La situation est assez révélatrice d'une sorte de sophisme du monde juste : l'idée que si quelqu'un fait assez d'efforts et met assez de volonté pour pratiquer telle ou telle activité sportive, cette personne a des chances sérieuses dans une compétition internationale, et que, donc, la compétition ne glorifie pas l'exploit en tant que tel mais l'effort qui a précédé cet exploit. Comme, dit comme ça, c'est très visiblement faux, et comme ce ne serait pas très rigolo de faire des compétitions basées sur le jugement purement subjectif de « combien cette personne fait d'efforts pour s'améliorer » (j'ai dit plus haut que même au niveau scolaire on n'y arrivait pas), l'idée, telle que je la comprends, est d'essayer de neutraliser les circonstances qui ne dépendent pas de la volonté des concurrents (sexe et situation de handicap, au moins), i.e., d'essayer de démêler dans la réussite sportive les facteurs endogènes (pour les glorifier) et les facteurs exogènes (pour les neutraliser) ; mais cette tentative de séparer les deux est profondément aporétique.

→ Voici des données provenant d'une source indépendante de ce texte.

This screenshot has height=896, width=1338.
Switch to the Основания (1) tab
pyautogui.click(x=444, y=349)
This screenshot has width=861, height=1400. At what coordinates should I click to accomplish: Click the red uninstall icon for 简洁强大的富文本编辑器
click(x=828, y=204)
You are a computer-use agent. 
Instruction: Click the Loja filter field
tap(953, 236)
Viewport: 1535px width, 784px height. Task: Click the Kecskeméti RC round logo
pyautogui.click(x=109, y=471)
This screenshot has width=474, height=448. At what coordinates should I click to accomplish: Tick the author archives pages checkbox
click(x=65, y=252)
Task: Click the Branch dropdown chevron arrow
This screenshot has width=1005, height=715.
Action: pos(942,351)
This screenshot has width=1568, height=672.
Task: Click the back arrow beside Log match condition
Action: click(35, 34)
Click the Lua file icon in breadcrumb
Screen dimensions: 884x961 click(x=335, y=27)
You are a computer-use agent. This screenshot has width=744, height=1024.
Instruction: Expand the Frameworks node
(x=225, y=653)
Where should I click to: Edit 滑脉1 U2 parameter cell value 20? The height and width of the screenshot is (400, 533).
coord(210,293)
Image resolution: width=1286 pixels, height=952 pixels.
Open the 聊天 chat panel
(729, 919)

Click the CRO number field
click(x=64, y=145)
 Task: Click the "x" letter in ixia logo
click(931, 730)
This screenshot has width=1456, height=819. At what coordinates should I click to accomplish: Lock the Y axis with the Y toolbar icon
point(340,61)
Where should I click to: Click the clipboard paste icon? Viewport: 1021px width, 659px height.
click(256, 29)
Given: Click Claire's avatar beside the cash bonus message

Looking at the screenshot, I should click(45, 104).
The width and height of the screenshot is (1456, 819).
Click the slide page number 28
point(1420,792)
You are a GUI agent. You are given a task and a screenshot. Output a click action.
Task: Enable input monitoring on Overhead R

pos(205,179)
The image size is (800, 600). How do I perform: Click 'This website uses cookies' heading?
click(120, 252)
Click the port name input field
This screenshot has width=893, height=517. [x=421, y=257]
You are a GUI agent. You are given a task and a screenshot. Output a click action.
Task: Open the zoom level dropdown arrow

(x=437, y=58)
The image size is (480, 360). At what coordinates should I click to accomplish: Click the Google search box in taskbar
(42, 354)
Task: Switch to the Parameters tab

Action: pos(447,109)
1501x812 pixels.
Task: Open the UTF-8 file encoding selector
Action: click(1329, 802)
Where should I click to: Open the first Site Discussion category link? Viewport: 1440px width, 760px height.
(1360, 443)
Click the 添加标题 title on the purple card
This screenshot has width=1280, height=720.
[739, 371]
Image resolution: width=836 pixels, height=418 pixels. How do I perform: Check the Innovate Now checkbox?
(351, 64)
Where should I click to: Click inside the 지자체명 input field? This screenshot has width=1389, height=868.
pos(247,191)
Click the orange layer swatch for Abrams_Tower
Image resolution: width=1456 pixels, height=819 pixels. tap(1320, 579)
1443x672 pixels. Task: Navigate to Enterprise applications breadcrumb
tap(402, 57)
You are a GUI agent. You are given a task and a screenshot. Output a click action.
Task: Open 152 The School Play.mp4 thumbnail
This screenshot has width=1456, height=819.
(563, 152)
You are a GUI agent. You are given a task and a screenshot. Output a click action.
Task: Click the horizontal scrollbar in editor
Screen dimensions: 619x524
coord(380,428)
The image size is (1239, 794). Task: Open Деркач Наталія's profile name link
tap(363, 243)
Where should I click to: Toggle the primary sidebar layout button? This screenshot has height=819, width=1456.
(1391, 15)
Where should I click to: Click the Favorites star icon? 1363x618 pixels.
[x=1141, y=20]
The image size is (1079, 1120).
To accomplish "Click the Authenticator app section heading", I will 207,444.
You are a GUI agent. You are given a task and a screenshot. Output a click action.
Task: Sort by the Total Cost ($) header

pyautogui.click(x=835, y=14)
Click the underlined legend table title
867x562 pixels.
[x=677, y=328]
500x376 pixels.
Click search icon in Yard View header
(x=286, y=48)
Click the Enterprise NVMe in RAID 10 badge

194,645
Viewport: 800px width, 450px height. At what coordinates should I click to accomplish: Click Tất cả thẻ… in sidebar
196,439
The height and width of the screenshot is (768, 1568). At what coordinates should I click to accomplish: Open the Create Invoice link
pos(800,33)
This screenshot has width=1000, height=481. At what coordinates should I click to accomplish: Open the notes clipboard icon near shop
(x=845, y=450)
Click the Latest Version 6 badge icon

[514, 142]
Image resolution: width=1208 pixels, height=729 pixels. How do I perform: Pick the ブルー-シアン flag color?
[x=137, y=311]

Ne sachant pas bien comment conclure ce billet, je m'arrête sur ce constat de contradiction. Je n'ai pas regardé ces jeux : et je répète que ce n'est pas parce que je n'aime pas le sport, mais parce que je n'aime pas la glorification de la compétition, en tout cas quand elle atteint le niveau que mon test empirique considère comme malsains — lorsque la majorité des concurrents ne sont pas là pour le plaisir, et qu'ils saisiraient une opportunité de tricher si un génie la leur proposait. Nous arrivons à célébrer toutes sortes d'activités humaines sans trop mettre l'accent sur la compétition, il n'y a aucune raison que le sport n'y parvienne pas s'il se donnait le temps d'une réflexion un peu sérieuse de quelle doit être son rôle dans la société.